DARREN GERSH, NIGHTLY BUSINESS REPORT CORRESPONDENT: It may never make a nationwide best-seller list, but the president`s budget always touches off a fierce debate over what is fact and what is fiction. The administration says its 2007 spending outline meets the nation`s priorities.
JOSHUA BOLTEN, DIRECTOR, OFFICE OF MANAGEMENT AND BUDGET: Today I am presenting on the president`s behalf a budget that keeps the economy strong and restrains spending.
GERSH: Here are the administration`s facts. The budget restrains spending by slowing the growth of Medicare by $36 billion over five years and cuts non-defense discretionary spending next year by $2.2 billion, keeps the economy strong by extending the tax cuts through the year 2011 at a cost of $120 billion. At the same time, the budget expands tax incentives for health savings accounts and health insurance by $52 billion over five years. Budget analysts say that`s only half the story and that`s where the fiction comes in.
ROBERT BIXBY, EXECUTIVE DIRECTOR, CONCORD COALITION: When you look at the bottom line that they`re putting out, it`s important then to look at the assumptions. And I think there are some very unrealistic assumptions there that would probably keep the deficit much higher than the administration is showing.
GERSH: For example, the administration assumes the war in Iraq and Afghanistan will cost $50 billion in fiscal year 2007 and then drop to zero the following year. The administration`s budget also assumes no change in the alternative minimum tax. More and more middle class families are caught up in the AMT, a system originally designed to snare the very wealthy. A permanent fix would cost $1 trillion.
BIXBY: It might surprise people, but the budget numbers actually assume a very large back door tax increase.

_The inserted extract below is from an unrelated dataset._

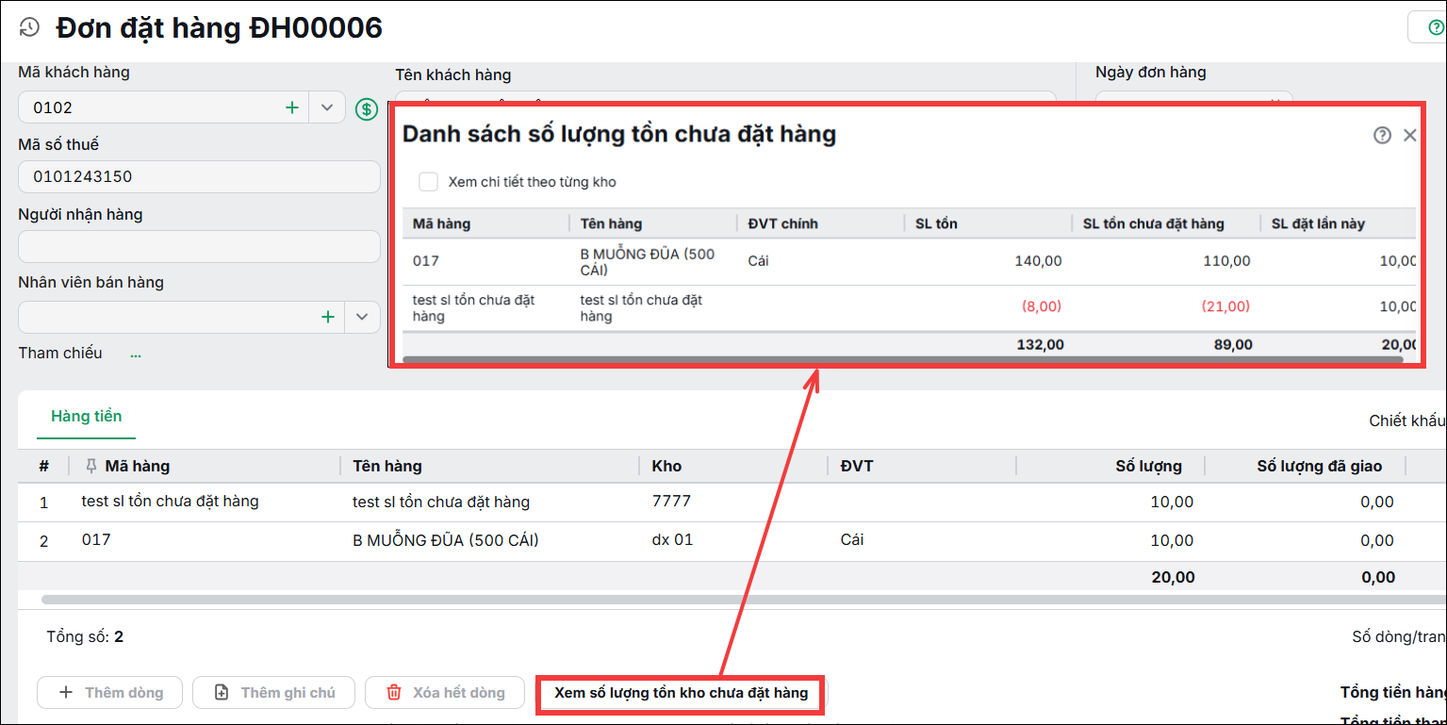
Task: Expand the Nhân viên bán hàng dropdown
Action: click(x=362, y=317)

GERSH: Overall, the administration says the budget will keep the economy strong, which in turn keeps the deficit under control. Again, critics say, that`s only part of the story.
SEN. KENT CONRAD, (D) NORTH DAKOTA: The thing that is getting lost in this conversation is what`s happening to the debt in our country. The debt is skyrocketing.
GERSH: The Bush administration estimates debt held by the public will grow by $1.2 trillion over the next five years, just as the baby boomers begin to retire. Darren Gersh, NIGHTLY BUSINESS REPORT, Washington.